“I have a picture of me in a little shop apron when I was about five years old, Andy Chidwick told me when I asked just how far back his woodworking experience actually went. “I still have the apron, which was sewn by my mom. My father was not a woodworker, but he was the do-it-yourself sort, so I grew up using tools and helping him do things, and even worked in construction as a teen.
“I grew up in California and met my wife while at Cal State, where I was pursuing a degree in behavioral science with a minor in theater arts. After college, I got married and moved to Vancouver, Washington and got a job as a finish carpenter. That gave me an insatiable desire to do beautiful woodworking.
“Around 1998, I decided I could do a better job myself, and went out on my own doing construction, millwork and custom manufacturing. The business grew fast until I had about a dozen employees.
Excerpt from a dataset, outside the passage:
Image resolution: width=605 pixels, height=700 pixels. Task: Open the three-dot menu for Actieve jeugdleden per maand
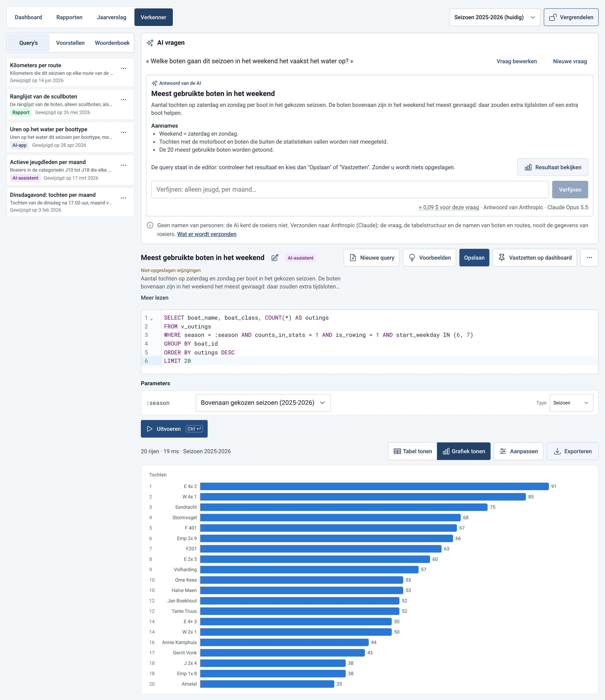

At that point, I realized I was not doing the work I enjoyed and had no time to spend with my family. In early 2000, we closed the business, and I starting building furniture in the shop, working alone. I loved it, but as a one-man shop, I was just like everyone else. I needed to find a marketable high-end product. I chose high-end custom furniture.
“Along about 2003, I took five days, went to Virginia and learned chairmaking techniques. I had always liked working with bent laminations, and fell in love with the sculptural woodworking sometimes incorporated into rocking chairs. I came back and started making rocking chairs, and it took off fairly quickly. We sold at both woodworking shows and home and garden shows. I had plenty of custom orders; I would take measurements of the individual and design the chair to custom fit them. That was the market niche that seemed to work well.
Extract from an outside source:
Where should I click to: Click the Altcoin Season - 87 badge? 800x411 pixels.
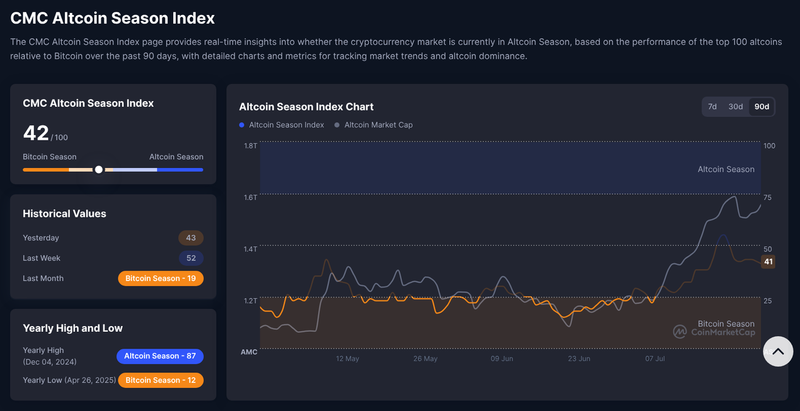click(x=160, y=356)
“My wife’s grandfather sold us a family property in Montana just about the time we were tiring of the rainy Pacific Northwest, so we moved the business to six acres of wooded property in the Bitterroot Valley. The area is breathtakingly beautiful. When you sell upper-end furniture, you are selling your lifestyle as much as your work. I realized that people wanted to hear about our lives as much as about our furniture. Fortunately, our migration from the greater Los Angeles area to the Montana woodlands resonated with our customers.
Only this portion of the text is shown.